• Exercise requirements
Please repeat the listing exactly, starting at its first line and stopping after the line that contains "[Open menu] (30, 17)".

• Provided information
::::

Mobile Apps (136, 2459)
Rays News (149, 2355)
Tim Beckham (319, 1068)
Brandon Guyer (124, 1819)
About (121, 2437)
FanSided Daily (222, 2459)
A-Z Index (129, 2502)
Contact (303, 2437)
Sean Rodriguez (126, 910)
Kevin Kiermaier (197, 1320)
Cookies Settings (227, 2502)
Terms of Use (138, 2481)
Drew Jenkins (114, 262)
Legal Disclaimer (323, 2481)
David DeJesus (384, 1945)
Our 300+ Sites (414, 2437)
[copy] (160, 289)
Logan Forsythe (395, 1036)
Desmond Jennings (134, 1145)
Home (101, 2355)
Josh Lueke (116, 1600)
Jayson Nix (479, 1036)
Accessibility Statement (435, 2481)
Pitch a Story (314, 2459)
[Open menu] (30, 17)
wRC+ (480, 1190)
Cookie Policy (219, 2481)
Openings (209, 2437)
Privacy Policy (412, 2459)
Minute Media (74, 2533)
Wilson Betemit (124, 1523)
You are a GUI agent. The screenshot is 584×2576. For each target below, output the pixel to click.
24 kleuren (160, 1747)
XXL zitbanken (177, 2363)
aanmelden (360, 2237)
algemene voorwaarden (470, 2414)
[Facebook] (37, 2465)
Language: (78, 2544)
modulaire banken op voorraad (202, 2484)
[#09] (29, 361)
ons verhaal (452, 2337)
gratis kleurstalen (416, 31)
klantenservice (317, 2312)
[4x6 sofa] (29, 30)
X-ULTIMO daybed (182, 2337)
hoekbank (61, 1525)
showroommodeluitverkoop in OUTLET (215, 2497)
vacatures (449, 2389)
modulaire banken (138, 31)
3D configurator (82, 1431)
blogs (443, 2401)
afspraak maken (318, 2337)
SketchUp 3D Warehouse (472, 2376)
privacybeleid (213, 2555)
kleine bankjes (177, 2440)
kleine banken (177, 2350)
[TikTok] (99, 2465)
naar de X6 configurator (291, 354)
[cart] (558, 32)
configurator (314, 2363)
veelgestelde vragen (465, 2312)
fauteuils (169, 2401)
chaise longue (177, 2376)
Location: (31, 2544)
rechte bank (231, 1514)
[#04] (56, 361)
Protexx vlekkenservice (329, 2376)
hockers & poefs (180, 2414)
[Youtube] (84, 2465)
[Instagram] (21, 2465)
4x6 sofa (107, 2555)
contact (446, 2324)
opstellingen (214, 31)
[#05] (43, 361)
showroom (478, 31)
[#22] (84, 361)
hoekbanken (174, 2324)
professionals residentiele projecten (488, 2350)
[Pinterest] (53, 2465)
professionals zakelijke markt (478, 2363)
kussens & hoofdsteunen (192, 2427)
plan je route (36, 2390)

::::

• Result
Mobile Apps (136, 2459)
Rays News (149, 2355)
Tim Beckham (319, 1068)
Brandon Guyer (124, 1819)
About (121, 2437)
FanSided Daily (222, 2459)
A-Z Index (129, 2502)
Contact (303, 2437)
Sean Rodriguez (126, 910)
Kevin Kiermaier (197, 1320)
Cookies Settings (227, 2502)
Terms of Use (138, 2481)
Drew Jenkins (114, 262)
Legal Disclaimer (323, 2481)
David DeJesus (384, 1945)
Our 300+ Sites (414, 2437)
[copy] (160, 289)
Logan Forsythe (395, 1036)
Desmond Jennings (134, 1145)
Home (101, 2355)
Josh Lueke (116, 1600)
Jayson Nix (479, 1036)
Accessibility Statement (435, 2481)
Pitch a Story (314, 2459)
[Open menu] (30, 17)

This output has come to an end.